The Best Plant-Based Protein Supplement In India
Madhura MohanThe plant protein market in India has grown significantly, but quality varies considerably. Here is what the evidence says about plant protein types and the criteria that distinguish a genuinely high-quality plant protein from one that underdelivers.
Plant Protein Comparison: Pea vs Soy vs Rice+Pea Blend
| Type | Amino Acid Profile | Leucine Content | Digestibility | Best For |
|---|---|---|---|---|
| Pea Protein | Near-complete; low methionine | ~8% (high) | Good; well-tolerated | General use; soy-free; hypoallergenic |
| Soy Protein | Complete; all 9 EAAs | ~7.5% | Good; some digestive sensitivity | Most complete plant protein; vegetarians |
| Rice Protein | Incomplete; low lysine | ~8% | Good; easy to digest | Best combined with pea to fill amino gaps |
| Rice + Pea Blend | Near-complete; complementary EAA coverage | High (combined) | Good | Most nutritionally complete plant protein option |
| Hemp Protein | Incomplete; low leucine | Low (~5.5%) | Good | Not suitable as primary muscle-building protein |
What to Look For
Protein per serving: 25–30g from the listed plant protein source. Leucine: minimum 2.5g per serving — the threshold to stimulate MPS. Ingredient list: pea protein isolate or concentrate as first ingredient; no amino spiking (glycine, taurine, creatine high in the list). Amino acid profile: a quality brand publishes the complete amino acid breakdown.

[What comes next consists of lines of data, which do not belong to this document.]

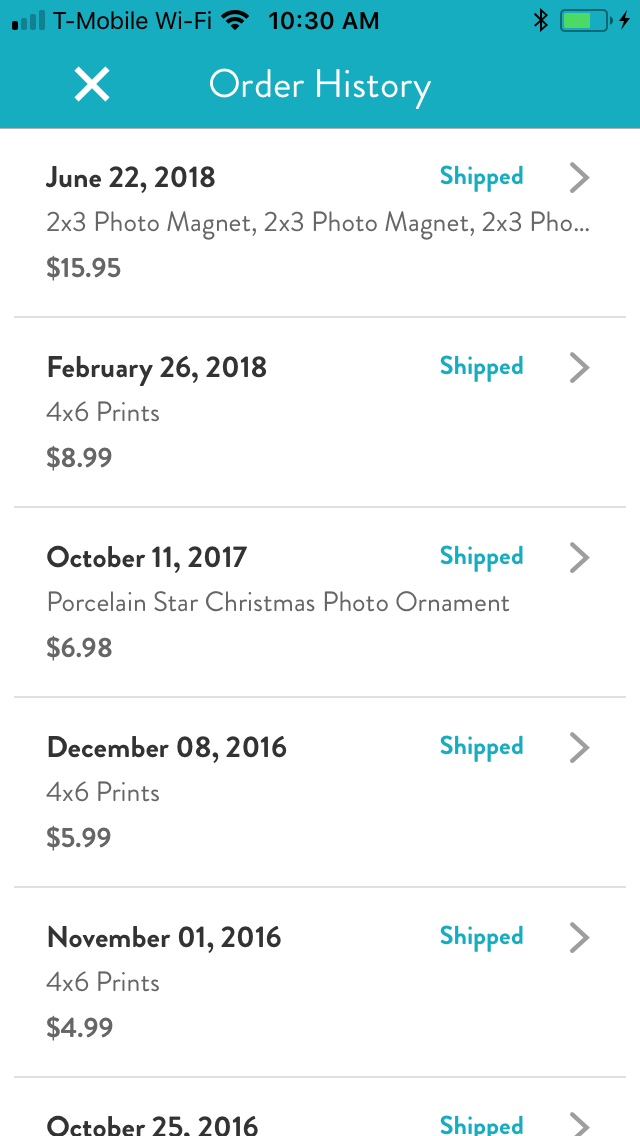Tap Shipped status on June 22 order
This screenshot has width=640, height=1136.
[481, 176]
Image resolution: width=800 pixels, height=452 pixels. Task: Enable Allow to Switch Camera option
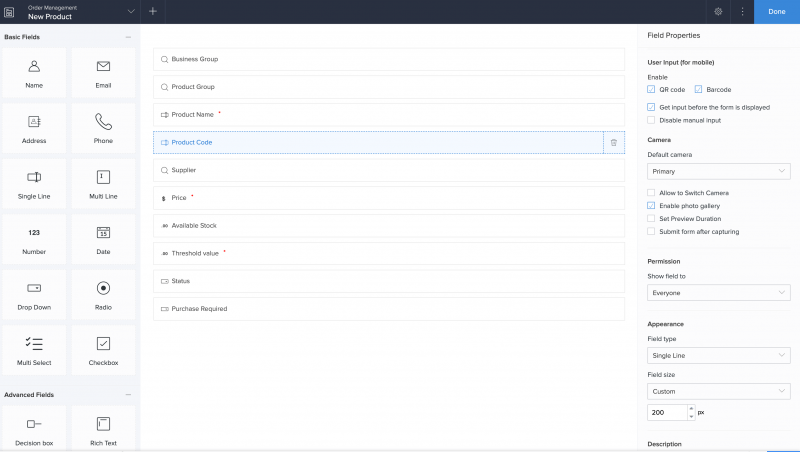tap(652, 192)
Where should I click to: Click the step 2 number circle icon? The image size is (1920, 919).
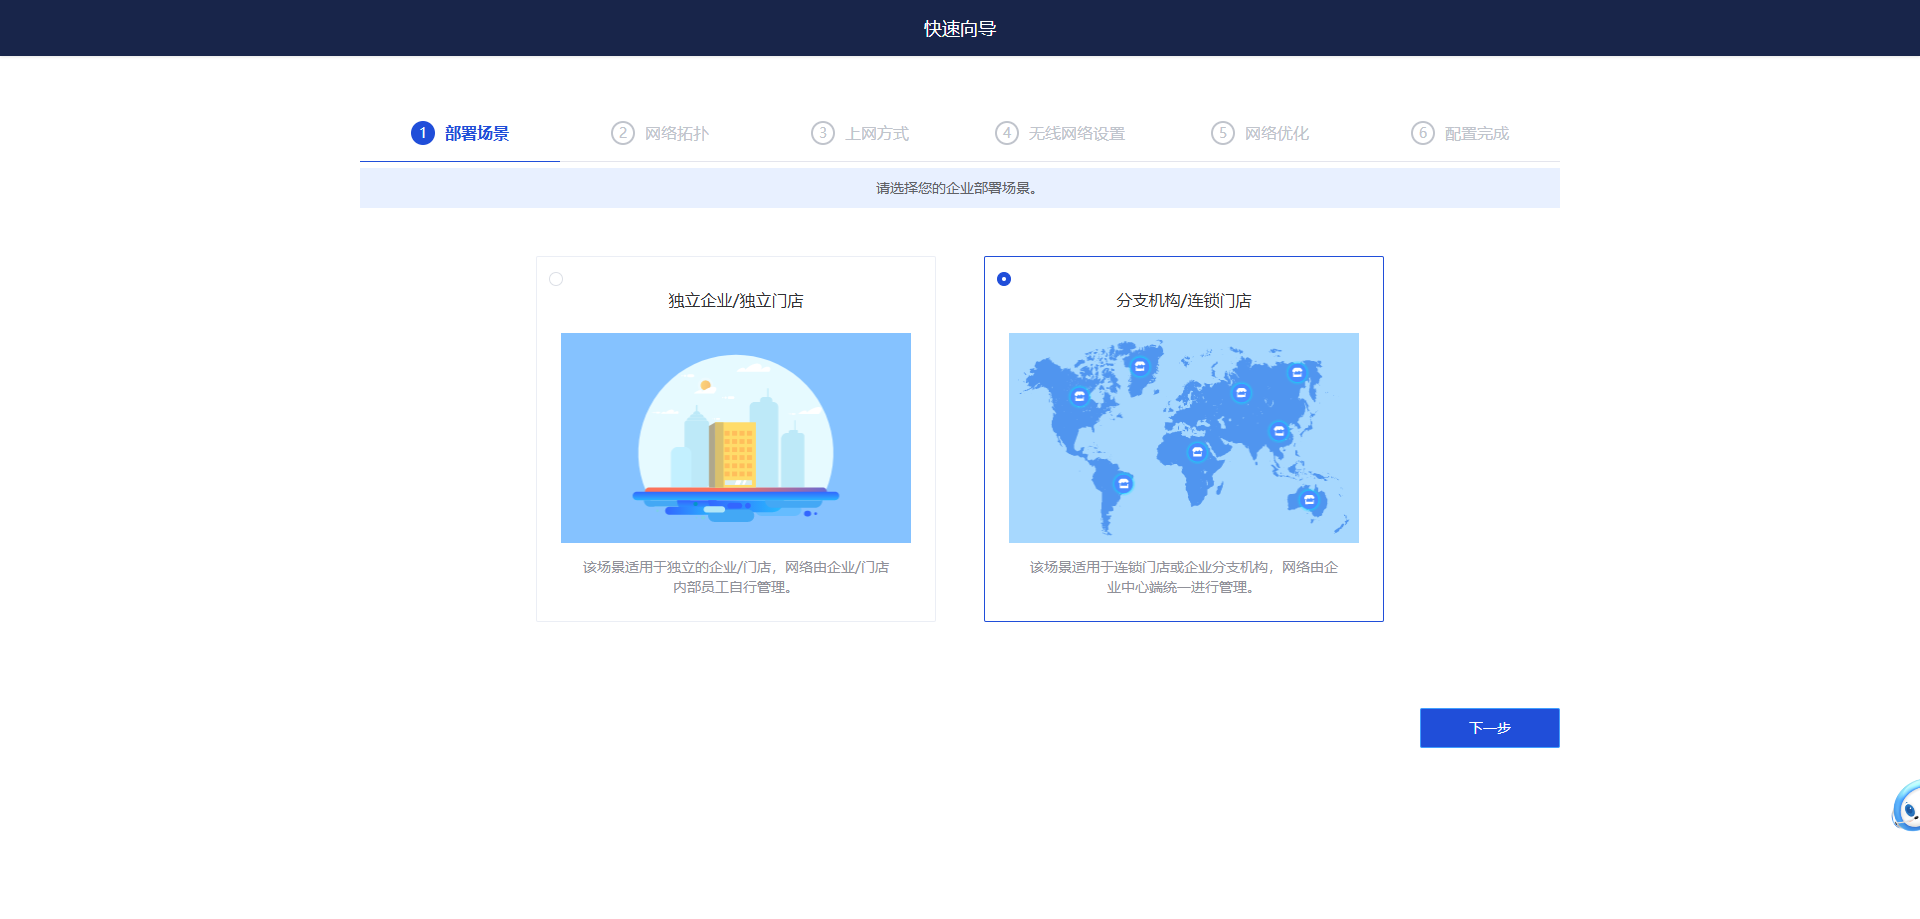coord(622,133)
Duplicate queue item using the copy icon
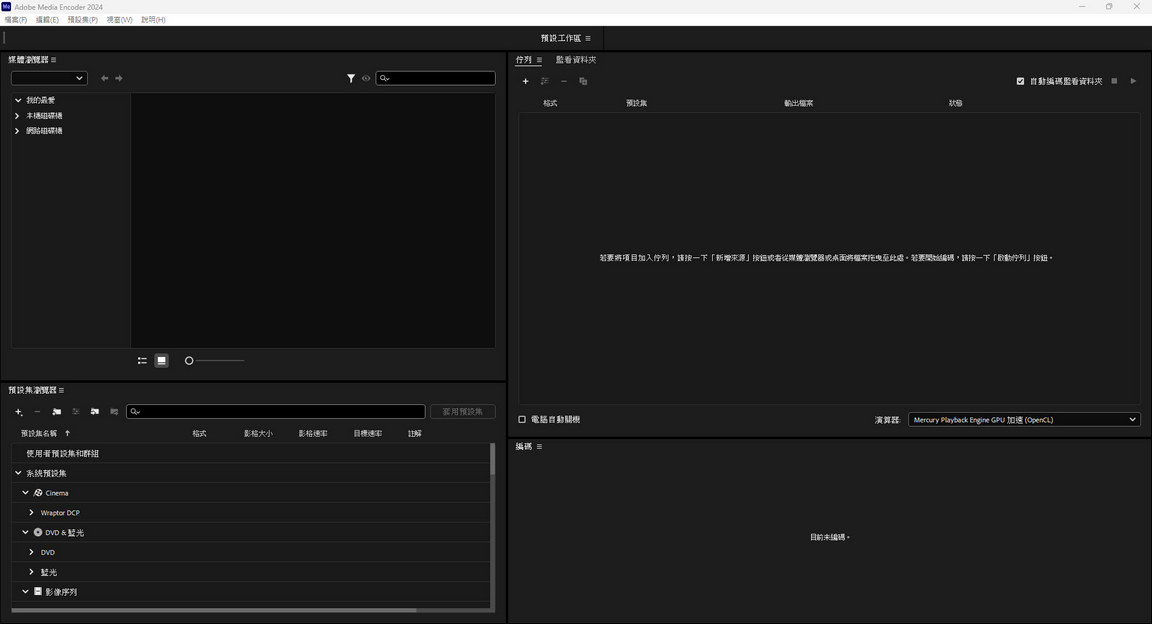The width and height of the screenshot is (1152, 624). click(583, 81)
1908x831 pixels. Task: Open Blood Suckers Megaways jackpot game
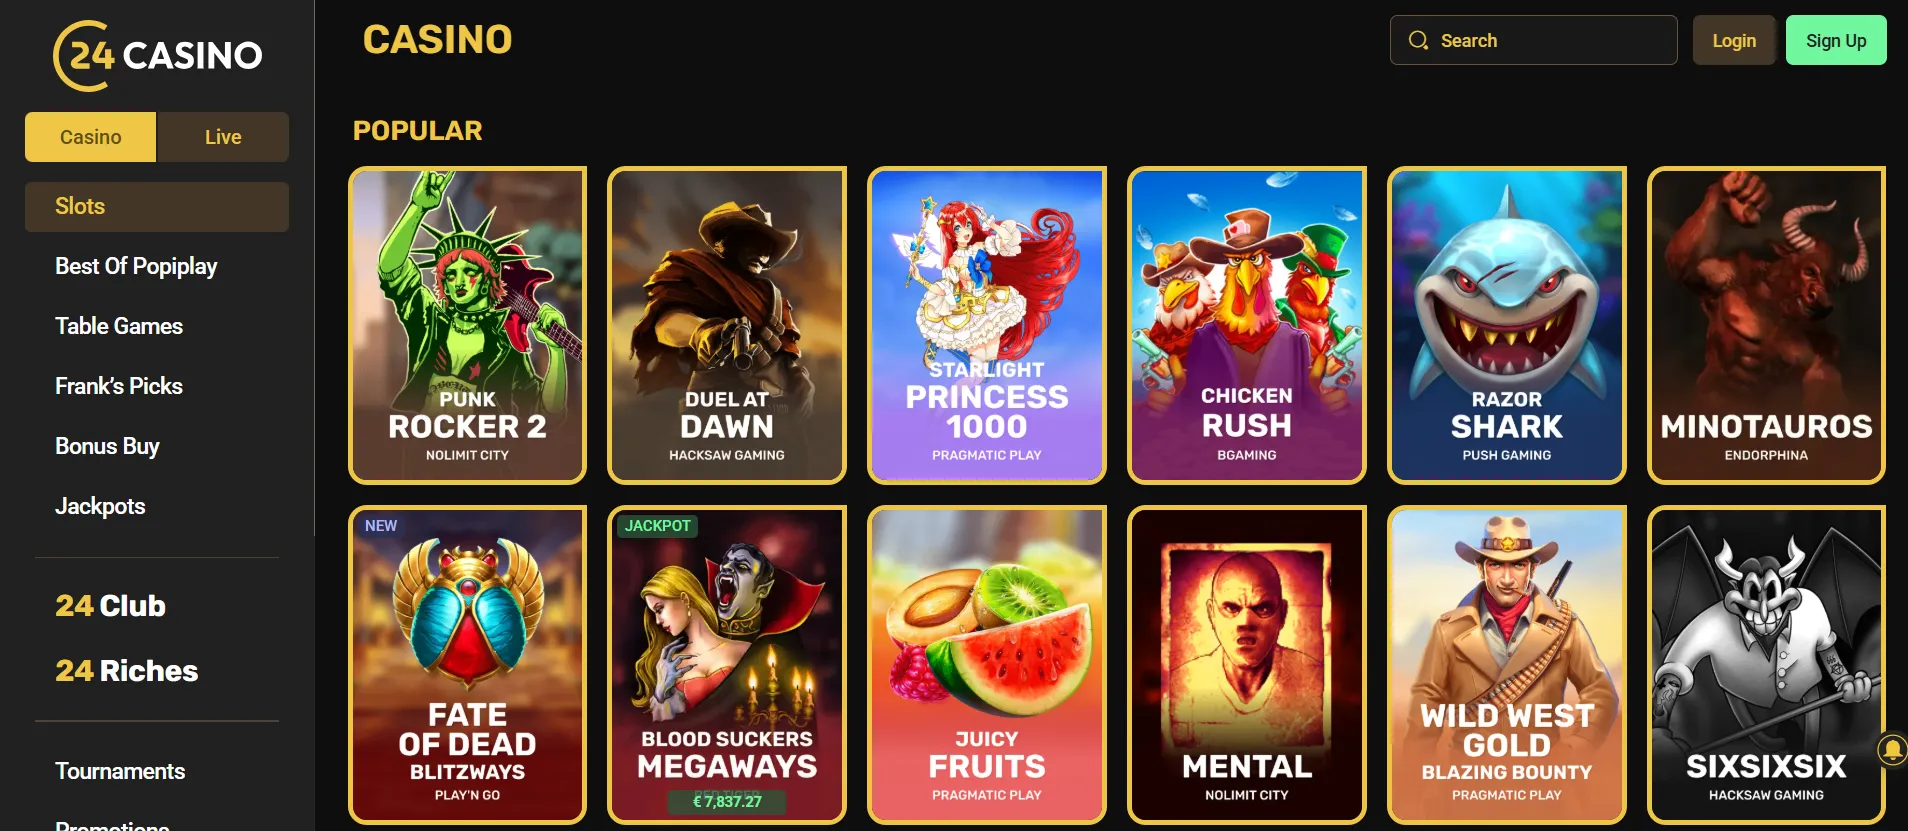[x=727, y=664]
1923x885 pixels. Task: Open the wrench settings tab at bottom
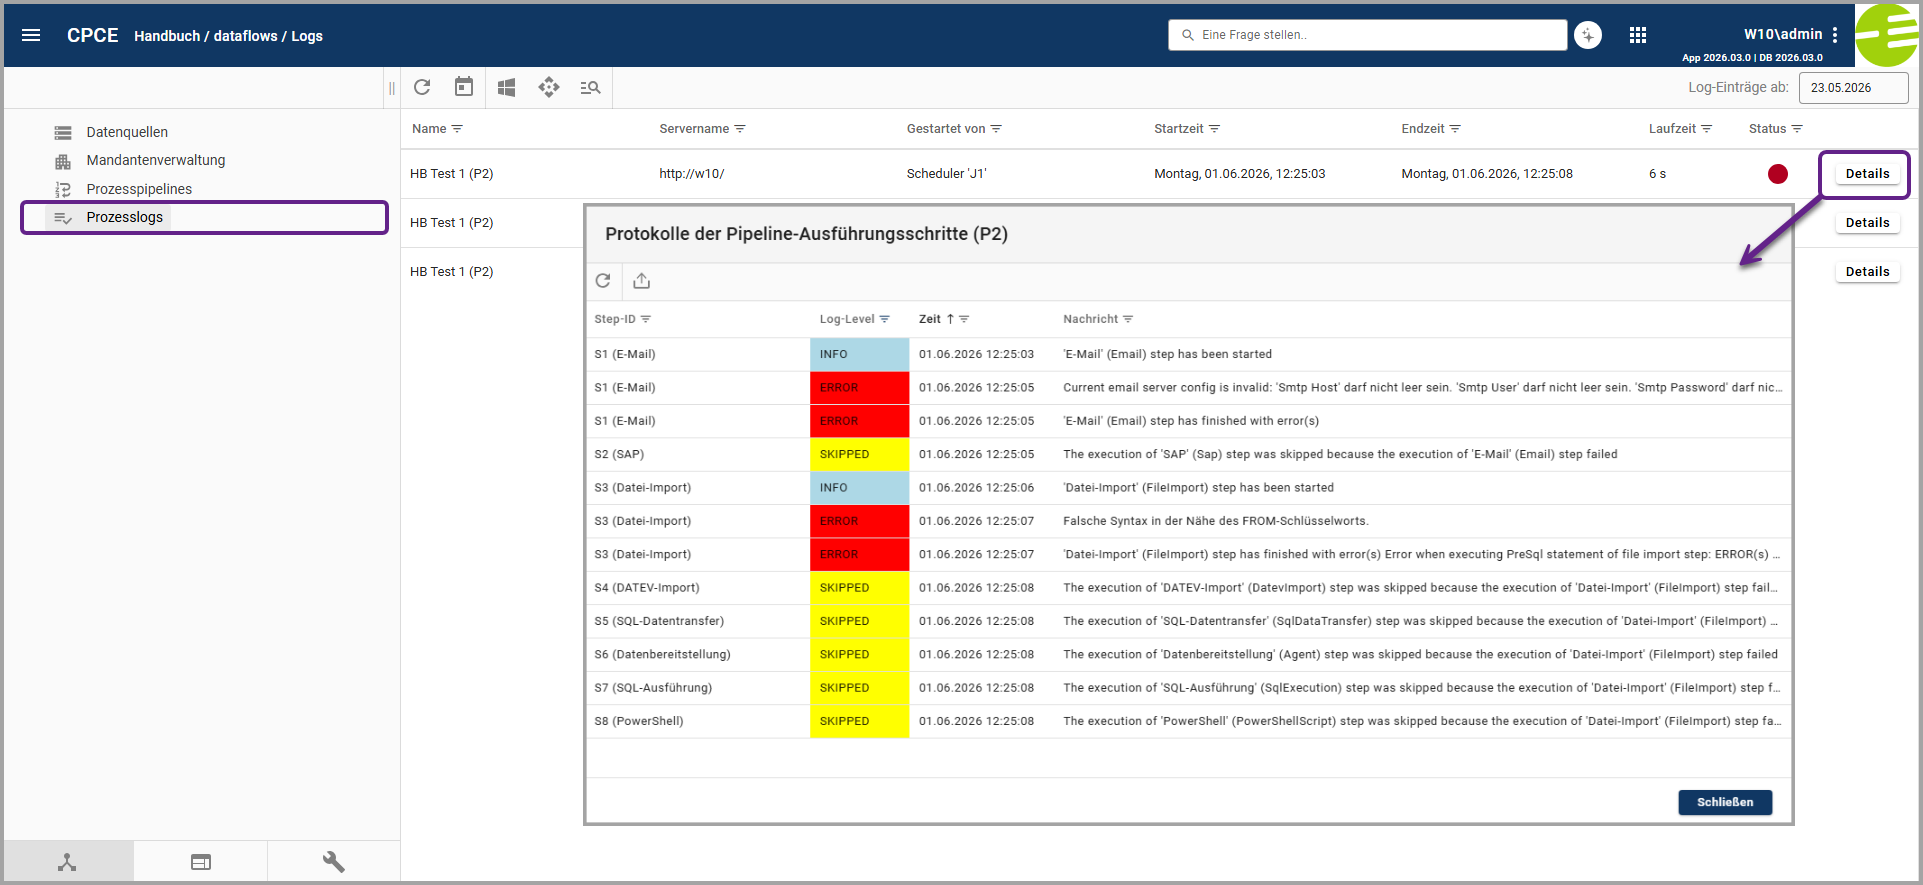coord(334,862)
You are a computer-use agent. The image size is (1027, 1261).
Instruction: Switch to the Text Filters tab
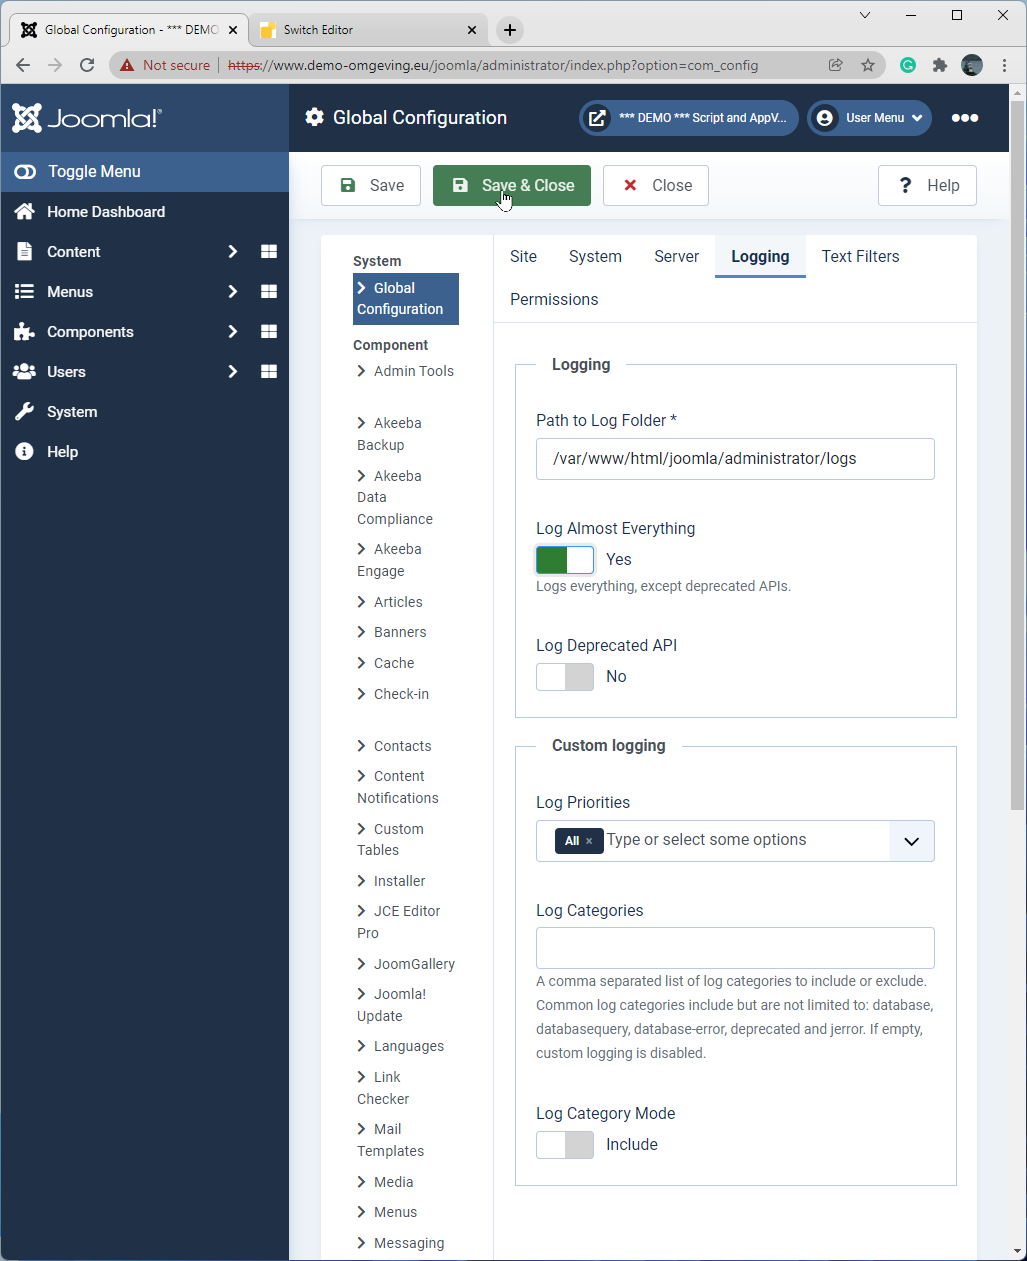pos(860,257)
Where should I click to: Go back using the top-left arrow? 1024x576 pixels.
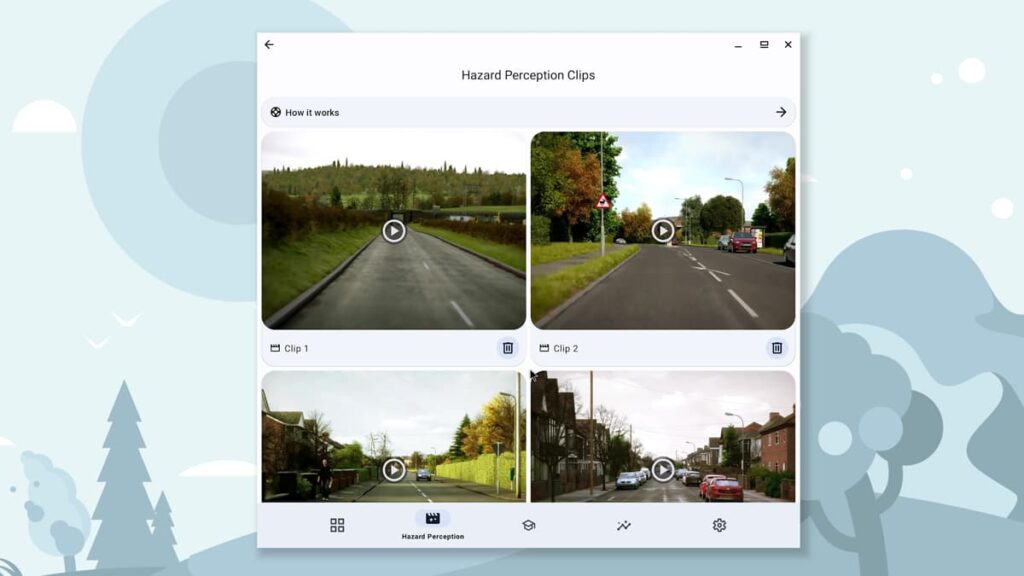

Digestive tolerance: pea protein concentrate is the best-tolerated plant protein for most people.
Frequently Asked Questions
“The best plant protein is the one that delivers 2.5g+ leucine per serving, a near-complete amino acid profile, and adequate total protein per scoop. Pea isolate or rice+pea blend — in that order.”
25–30g per serving. 2.5g+ leucine. Pea or rice+pea blend. Published amino acid profile. Total daily protein 1.6–2.2g/kg from all sources. The powder fills the gap from whole food plant protein.